Avec ce nouveau «bouton d'alerte», Facebook entend jouer un rôle dans la prévention des suicides et simplifier la tâche des proches de personnes à risques.
Preuves de tristesse passagère ou signes d'alerte, les messages à connotation négative publiés sur les réseaux sociaux méritent d'être pris au sérieux. C'est en tout cas le postulat de Facebook, qui a annoncé mardi le déploiement d'un outil de prévention des suicides en France et à l'international. Jusqu'alors réservé aux États-Unis et aux pays anglo-saxons, il permet aux utilisateurs de signaler les messages d'amis que l'on pense être sur le point de se blesser ou de se suicider.
Une sous-catégorie sera pour cela ajoutée à la procédure classique de signalement. Pour cette première étape, et pour éviter d'être accusé d'intrusion, le réseau social de Mark Zuckerberg s'en remettra à ses membres. Ils seront chargés d'examiner les posts des membres de leur réseau et d'en évaluer la gravité. Difficile tâche, alors que près d'un tiers des messages seraient connotés négativement sur la plateforme. Les signalements seront ensuite passés en revue par une équipe dédiée chez Facebook, active «24h/24 et 7 jours sur 7», mais dont les effectifs n'ont pas été précisés. Avant de proposer, le cas échéant, une série de conseils et de pistes à la personne présentant des risques de suicide.

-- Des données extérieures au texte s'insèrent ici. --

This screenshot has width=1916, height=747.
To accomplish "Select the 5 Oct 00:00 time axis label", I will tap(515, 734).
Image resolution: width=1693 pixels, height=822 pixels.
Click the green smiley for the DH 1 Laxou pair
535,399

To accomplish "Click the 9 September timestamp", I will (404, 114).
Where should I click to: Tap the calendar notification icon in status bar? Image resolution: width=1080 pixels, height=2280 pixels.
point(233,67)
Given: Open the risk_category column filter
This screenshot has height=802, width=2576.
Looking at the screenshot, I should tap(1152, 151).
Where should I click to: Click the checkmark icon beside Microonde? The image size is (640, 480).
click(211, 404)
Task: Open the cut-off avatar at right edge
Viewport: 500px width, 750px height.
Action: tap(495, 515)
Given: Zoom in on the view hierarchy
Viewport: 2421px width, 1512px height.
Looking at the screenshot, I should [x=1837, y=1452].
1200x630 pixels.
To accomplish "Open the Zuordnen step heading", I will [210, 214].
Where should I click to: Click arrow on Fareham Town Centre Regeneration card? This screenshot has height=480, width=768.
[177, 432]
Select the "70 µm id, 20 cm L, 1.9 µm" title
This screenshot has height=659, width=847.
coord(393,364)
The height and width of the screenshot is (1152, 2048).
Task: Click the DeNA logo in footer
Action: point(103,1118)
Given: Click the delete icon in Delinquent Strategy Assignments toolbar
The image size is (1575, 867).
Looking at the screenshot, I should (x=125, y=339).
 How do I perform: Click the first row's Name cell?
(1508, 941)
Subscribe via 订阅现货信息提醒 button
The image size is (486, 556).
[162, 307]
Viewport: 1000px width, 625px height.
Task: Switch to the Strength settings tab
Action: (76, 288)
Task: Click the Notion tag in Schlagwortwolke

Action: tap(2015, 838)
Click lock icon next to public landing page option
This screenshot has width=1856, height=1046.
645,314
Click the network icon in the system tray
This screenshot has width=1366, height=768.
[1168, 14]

«L'outil fonctionne de manière très simple», explique Facebook dans son communiqué. «Si quelqu'un sur Facebook remarque une menace directe de suicide ou d'automutilation, nous l'encourageons à contacter les urgences immédiatement. Nous lui fournissons également des options permettant de prendre contact avec l'ami qui l'inquiète, de s'informer sur les moyens de lui venir en aide, et de nous signaler tout contenu qui lui semblerait troublant.»
En France, 25 personnes mettent fin à leurs jours quotidiennement depuis 2012 en moyenne, soit près de 10.000 suicides par an, selon les estimations de l'Observatoire national du suicide. Quelque 250.000 tentatives sont à dénombrer.
Une frontière ténue avec la non-assistance aux personnes en danger
Selon le New York Times, l'implication de Facebook pour cette cause sensible et distincte de sa vocation initiale remonte à une dizaine d'années. En 2009-2010, deux des lycées publics de Palo Alto, ancien lieu du QG de Facebook en Californie, auraient recensé des taux de suicide de quatre à cinq fois supérieurs à la moyenne nationale. C'est la raison pour laquelle la page d'aide de Facebook proposait déjà de «signaler du contenu de nature suicidaire». Il fallait remplir un formulaire en précisant l'identité de la personne et y coller le lien suspect en question.
La méthode choisie aujourd'hui, dont la simple suggestion aux personnes à risques d'appeler une personne de confiance, peut sembler encore un peu maladroite. Elle reste néanmoins louable, à l'heure où Facebook est le réseau de référence de 30 millions de Français, qui y consacrent en moyenne 46 minutes par jour. Ce manque de compétences devrait être complété par la redirection des personnes à risques vers des associations spécialisées. Selon une responsable de Suicide Écoute contactée par Le Figaro, la discussion et l'échange à l'oral restent indispensables dans leur accompagnement. Elle craint que l'apparition inopinée d'un message pour leur rappeler leur mal-être soit mal perçue: «Le fait de signaler sur un réseau social à une personne qu'elle est en danger me semble être une intrusion. Donner des conseils applicables à tous est également délicat dans ce genre de cas: nous avons pour habitude de privilégier l'écoute lors de nos entretiens téléphoniques, sans donner nécessairement d'avis, pour nous éviter les jugements péremptoires. Nos conseils s'adresseront en majorité aux proches des personnes
à aider, pour leur suggérer de consulter un médecin ou les accompagner au quotidien».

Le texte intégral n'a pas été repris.